Tenho tentando, quer na Argentina, quer em Portugal e outros países da Europa, nomeadamente Espanha, angariar novos profissionais que queiram dar continuidade a um programa que estou a desenvolver, denominado projecto Oasis e é facilmente multiplicável. Este é um programa de saúde ambulatória, mensal, num grupo de aldeias.
Em África, a maioria das aldeias não têm serviços nenhuns, ou seja, não têm polícia, hospitais, escolas, redes de esgoto, electricidade, entre outros. Este programa poderia ser feito em qualquer lugar e contexto, isto é, é aplicável à maioria das aldeias africanas, pelo que pode ser levado para uma região ou mesmo um país vizinho, onde as condições de vida rural sejam semelhantes.
Em todo o país não há um único dentista. Ora, a boca da Guiné-Bissau merece tratamento dentário como qualquer ser humano.
Pensei, com a minha esposa, seleccionar jovens qualificados, que acabem o liceu nos seus países de origem,e levá-los a estudar na universidade na Argentina.
A Argentina é um dos poucos países do mundo, onde a universidade é completamente gratuita. A ideia é que eles estudem, que se licenciem como médicos, engenheiros, dentistas, enfermeiros e que regressem aos seus países de origem como profissionais, de modo a que possam continuar o trabalho que nós, em quase completa solidão, temos feito ao longo de 30 e tal anos. Esse é o nosso plano para o futuro, mas está a andar lentamente. Gostávamos de trazer alguém para viver e formar-se em Portugal, nomeadamente nos Açores, mas os preços do aluguer de casa, de alimentação e transporte são elevados. Portugal é um país muito agradável, mas muito caro para um africano viver. Talvez haja corações bondosos, em Portugal, que nos possam ajudar a formar jovens, muito bem escolhidos, para que estes voltema os seus países com estudos, capazes de ajudar os outros. Evidentemente é um plano imperfeito, porém é o que temos.
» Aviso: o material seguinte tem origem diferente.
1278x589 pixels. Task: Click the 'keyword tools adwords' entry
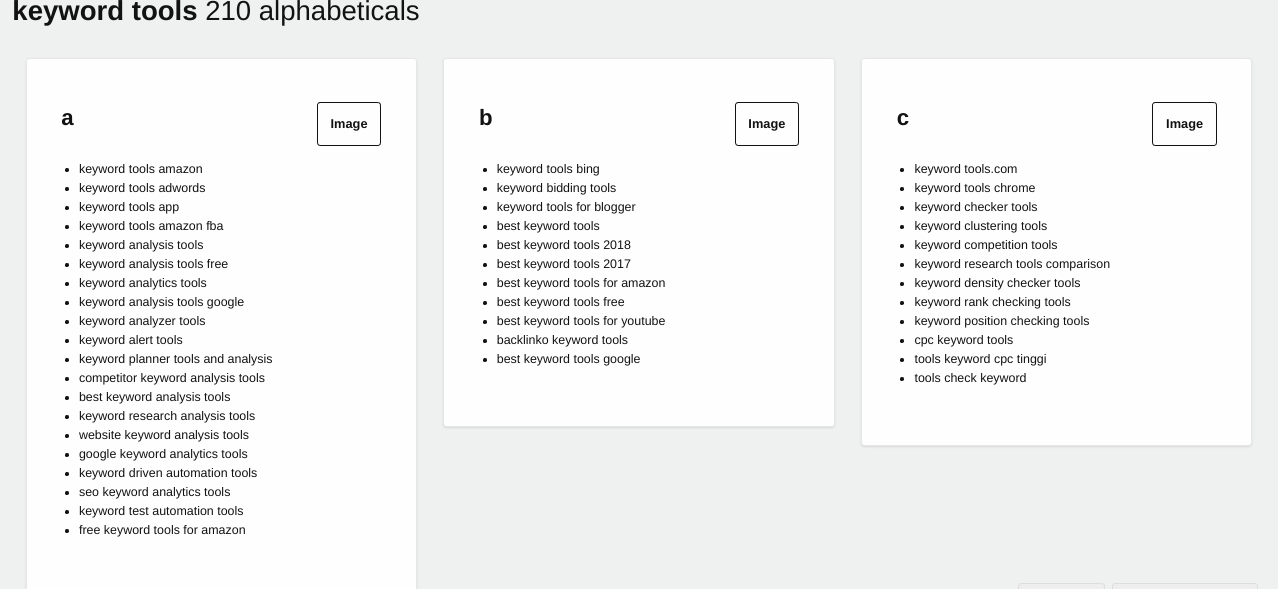click(142, 188)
Gostaria que as pessoas reflectissem e soubessem que custa 12 euros por mês alimentar e educar uma criança e que custa 110 euros, por mês, um professor de escola primária que ensina a 80 a 100 crianças, divididas em duas turmas. É mentira que não podemos ajudar, podemos sim. Temos uma conta onde as pessoas podem deixar o seu donativo. Honestamente nem sei como pedir. De facto, necessitamos mesmo. Oxalá que se tornasse uma iniciativa açoriana de apoiar a obra missionário em África. A quem tiver interesse e quiser ajudar, deixo o meu correio electrónico, caso me queiram contactar: acheve2008@gmail.com.
Eu e a minha esposa não temos uma organização, nem sei se queremos ter. Até agora, Deus tem fornecido sempre o que preciso através do meu trabalho. Mais do que dinheiro e apoios gostava de ver pessoas que queiram vir ajudar durante um mês, seis meses, ou até mesmo dedicar um ano da sua vida. Não digo 30 anos como nós. Mas, se tivesse outra vida vivê-la-ia da mesma maneira, a servir os outros.